Daguet André · Nationalrat · 2011-03-17

Daguet André · Nationalrat · Bern · Sozialdemokratische Fraktion · 2011-03-17

Wortprotokoll

Eigentlich ist ja alles gesagt, das Gute und auch der Unsinn. Nochmals die Fakten: Im Gesetz, in Artikel 329a OR, steht: 4 Wochen Ferien für diejenigen, die mehr als zwanzig Jahre alt sind. Das steht seit über 25 Jahren so im Gesetz, es hat keinerlei Anpassungen mehr gegeben. Die Arbeitswelt hat sich in diesen Jahrzehnten aber enorm verändert. Die Arbeitsproduktivität ist gestiegen, das heisst, die Arbeit ist intensiver geworden, verdichteter, stressiger. Wir wissen heute - das zeigen viele Untersuchungen, auch solche des Seco -, dass der Stress Kosten in der Grössenordnung von 10 Milliarden Franken pro Jahr verursacht. Wenn man die volkswirtschaftlichen Auswirkungen berücksichtigt, liegt der Betrag noch um einiges höher. Das heisst, dass die volkswirtschaftlichen Schäden dieses enormen Stresses, der nachweislich zugenommen hat - das zeigen nicht nur die Untersuchungen in der Schweiz, sondern [PAGE 489] auch solche im Ausland -, ebenfalls massiv zugenommen haben.

Die Arbeitsproduktivität ist gestiegen, aber - das ist das Entscheidende - die Reallohnerhöhungen oder die Anpassung der Arbeitszeiten sind dieser steigenden Arbeitsproduktivität nicht gefolgt. Das heisst, dass die Reallöhne nicht im gleichen Masse gestiegen sind, und die Arbeitszeit stagniert bekanntlich seit Langem. Deshalb ist es nur richtig, dass für die teilweise Kompensation der zunehmenden Arbeitsproduktivität auch der Bezug von mehr Ferien als geeignetes Mittel betrachtet wird. Das ist entscheidend.

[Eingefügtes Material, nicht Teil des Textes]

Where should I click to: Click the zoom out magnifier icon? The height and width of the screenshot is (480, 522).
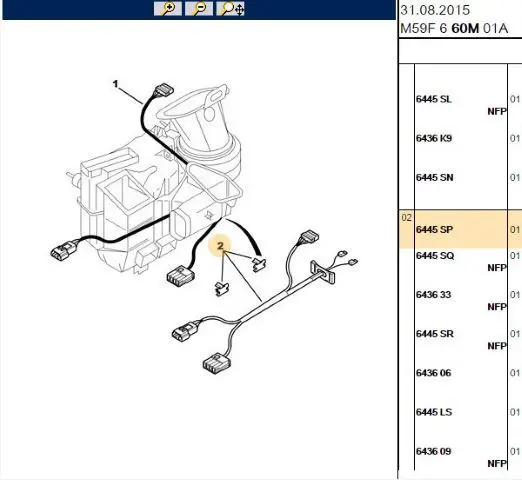[199, 9]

Jetzt ist von den Bürgerlichen so schön zu hören, sie seien gegen gesetzliche Regelungen, aber sie befürworteten die Lösung auf dem sozialpartnerschaftlichen Weg oder über den Weg des Gesamtarbeitsvertrags; Herr Rime hat vorhin gesagt, das geeignete Mittel sei der Gesamtarbeitsvertrag. Diese Geschichte höre ich in diesem Parlament seit ewigen Zeiten. Will man etwas gesetzlich regeln, sagt man: Wir wollen nicht das Gesetz, wie wollen lieber, dass das die Sozialpartnerschaft regelt. Wenn man das dann über die Sozialpartnerschaft regeln will, ist man wieder dagegen, weil man sagt, es schade der Wirtschaft.

Heute Morgen ist im Hinblick auf den Weg über den Gesamtarbeitsvertrag wiederholt gesagt worden, mehr Ferien würden der Wirtschaft schaden. Ein Argument war, es gäbe dann mehr Arbeitslosigkeit, ein weiteres, Ferien würden den Stress nicht abbauen. Gesagt wurde auch, wir seien dann nicht mehr wettbewerbsfähig. Edi Engelberger hat vorhin gesagt, das schade den KMU. Jedes Argument ist gut genug, um zu begründen, warum man in diesem Land eine sozial fortschrittliche Verbesserung nicht realisieren solle.

Warum soll die Änderung über das Gesetz erfolgen? Es ist eine Tatsache, dass in diesem Land etwa 50 Prozent der Arbeitsverhältnisse durch einen Gesamtarbeitsvertrag abgedeckt sind. Das heisst, dass 50 Prozent der Beschäftigten keinem Gesamtarbeitsvertrag unterstehen. Wenn wir aus verschiedenen Überlegungen heraus also etwas verbessern wollen, bleibt uns gar nichts anderes als der Weg über die Gesetzgebung übrig. Das ist die einzige Möglichkeit, um gerade in Branchen, in denen die Lage in Bezug auf Stress und Arbeitsdichte zum Teil prekär ist, einen Fortschritt realisieren zu können. Deshalb bin ich überzeugt, dass es diese Initiative braucht. Sie ist gemessen an den Entwicklungen in den Bereichen Arbeitszeit, Ferien und Arbeitsproduktivität der letzten Jahrzehnte absolut gerechtfertigt. Deshalb bitte ich auch die Bürgerlichen, einmal über ihren Schatten zu springen und zu sagen: Wir helfen mit, eine sozial etwas fortschrittlichere Lösung für alle Beschäftigten in diesem Land zu finden.

Deshalb sage ich Ja zu dieser Initiative und bitte Sie um Zustimmung zum Antrag der Kommissionsminderheit.